It’s very easy to inflate your lifestyle. An added subscription here. A small weekly purchase there.
But it’s much harder to deflate your lifestyle. That is, to cut back on the level of consumption that you’ve become accustomed to.
If you’re able to do it though, reducing your expenses will have a lasting impact on your finances. For every dollar you are saving, you are that much closer to building financial security.
10 Ways To Reduce Your Expenses TODAY
- Cook at Home – Instead of eating out, eat your meals at home. It’s cheaper, healthier, and more engaging. And don’t just cook meals at home, enjoy your treats like coffee or dessert at home as well.
- Don’t Buy It – It doesn’t matter what “it” is. Just don’t buy it today. If you didn’t have that piece of clothing, tech gadget, or home living product before, you probably don’t need it now.
- Adjust Your Thermostat – Embrace warmer summers and colder winters with your thermostat. Even small changes can save you money on your monthly energy bill.
- Update Your Cell phone Plan – Go online or call your cell phone provider to see if they have a more cost effective plan available. Many people can shave $10-$20 off their monthly bill.
- Stop a Streaming Service – Try canceling your least used streaming service. We’ve personally cut out Netflix and Hulu after we realized we already have enough entertainment to consume.
- Refinance a Large Debt – With interest rates as low as they are, it’s worth seeing if you can refinance a large debt like your home. Although I prefer being debt free, reducing your interest rate can make debt more manageable.
- Pay Down Debt Principal – Making extra principal payments on debt also decreases your expenses. As interest payments are technically an expense, the more principal you pay down, the less interest expense you pay over the life of your loans.
- Update Your Insurance – Check to see if you can get a better deal on your home, life, or auto insurance. You can find a more competitive provider, or maybe change the terms of your policy.
- Buy Generic Brand – If you do have to buy something today, see if you can buy a generic version. For most products, buying a francy brand name only adds additional costs.
- Move Your Investments – If you are investing in mutual funds through your retirement program or other investing platforms, you might be able to reduce your fees. Moving to a low cost index fund can save you thousands of dollars in fund management expenses.
This post is Day 4 of 21 Days of Simple – Join me today in reducing an expense in your life.
Erin L says
I’m cooking at home… because I’m stuck here!
But I’m also actively trying to save money but not buying anything that I don’t need right now. It’s crazy how many times I’ve stopped myself from buyng something online recently. Then after I realized I don’t actually need it. My life is fine without it!
I hear you. We’ve been somewhat forced to cook at home as well. Although I also know a lot of people that are getting takeout often.

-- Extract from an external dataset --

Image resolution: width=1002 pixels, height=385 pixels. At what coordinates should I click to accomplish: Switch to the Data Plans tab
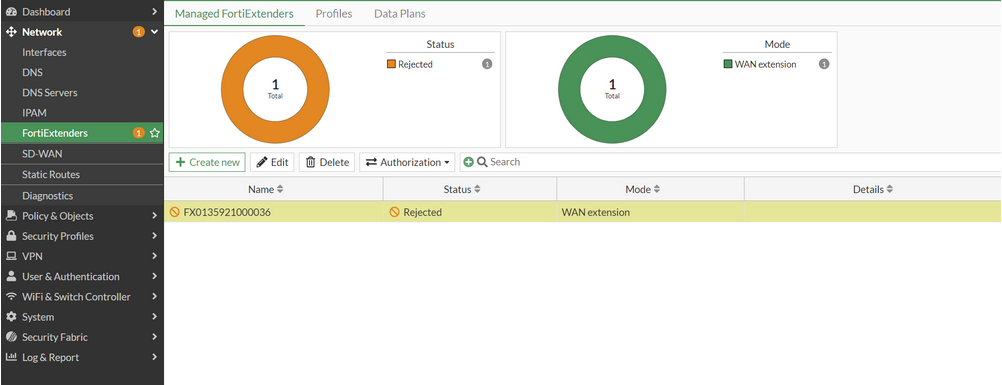[x=399, y=13]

We have been getting take-out occasionally but we are choosing to do it so as to help support a local diner run by a wonderfully kind family. We want them to be able to continue to employ their staff. Our large co-op pulled funds together and donated many meals made by them to the local hospital which has been swamped with patients, (we are in NYC.) It allows the diner to stay in business and serve our community of incredible healthcare workers and hospital staff. Other than that we have been cooking even more than usual at home. Love getting creative in the kitchen when an ingredient we usually turn to is not available. I choose to see it as an opportunity to expand my culinary skills.

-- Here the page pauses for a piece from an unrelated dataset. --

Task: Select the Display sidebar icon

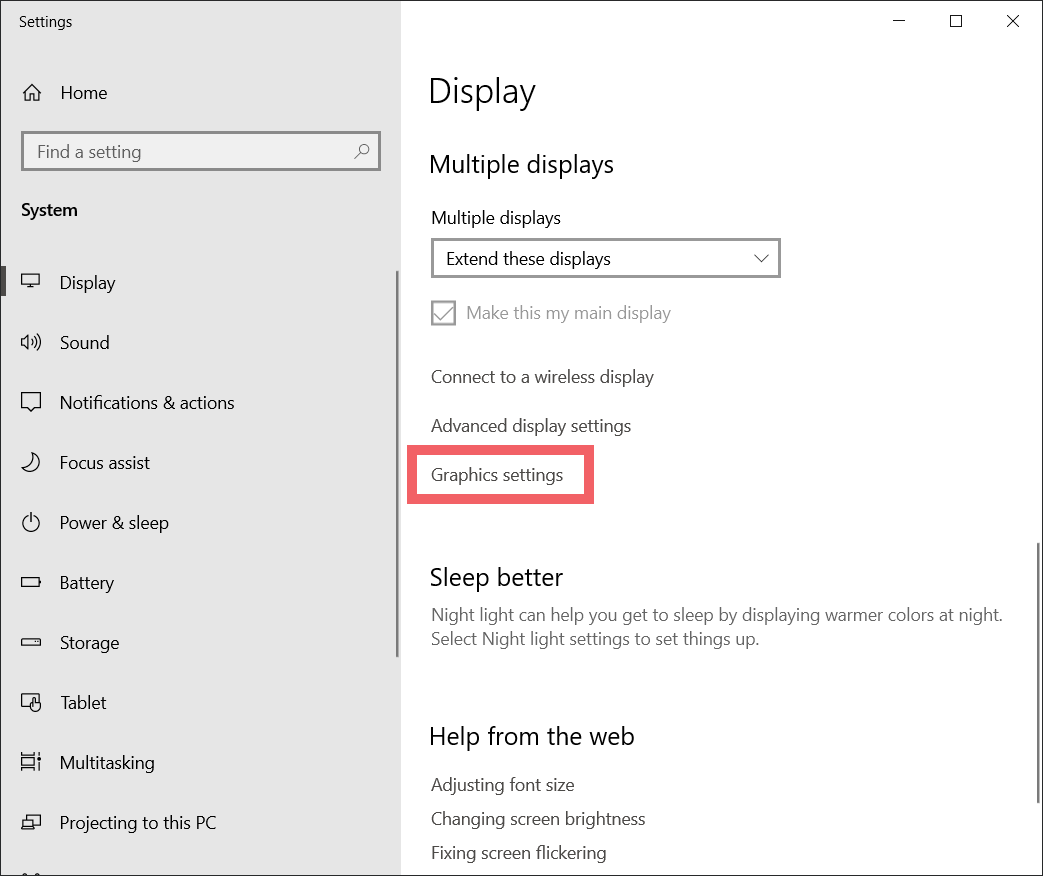Action: 31,282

What a cool idea to have your co-op partner with the restaurant! It’s great to see how these high stress situations can bring communities together.
We’re with you on the take out as well. While we are eating out much less, we still are getting take out from a few of our favorite places. Getting some AWESOME thai food tonight!
William DeLanney says
I learned to do “more with less” from the tenkara method of simple fly fishing. I also consider strongly if it’s a “need or a want” before I buy anything.
I’ve only been fly fishing once in my life (in a beautiful stream in the Rockys), so I’m not familiar with that method. But you point is well taken that you can find simple, less equipment required, version of so many hobbies.
and what about if all the people, or a majority of the people, follow the advice and decide not to go out for eating, don’t buy it, buy generic brands…and more?
Is it sustainable at all? I honestly think it is not, and the added value goods/services, the “you don’t need” things, not only can give joy but can generate wealth (always doing it with care). How can we manage it?
I love this thought. What if everybody was frugal?
No doubt, the modern economy is built HEAVILY on consumer spending. If everybody at once became frugal, there would be drastic economic problems.
However, what if we imagined an economy where there was a slow and meaningful shift in the way we view our consumption and wealth? As an economy is essentially a measure of production – what if we moved to put more of our innovation and productivity towards true quality of life change?
More economic spending on health, technology, and environment. Less on luxury and “stuff”. A higher individual savings rate to make the economy less fragile to shock.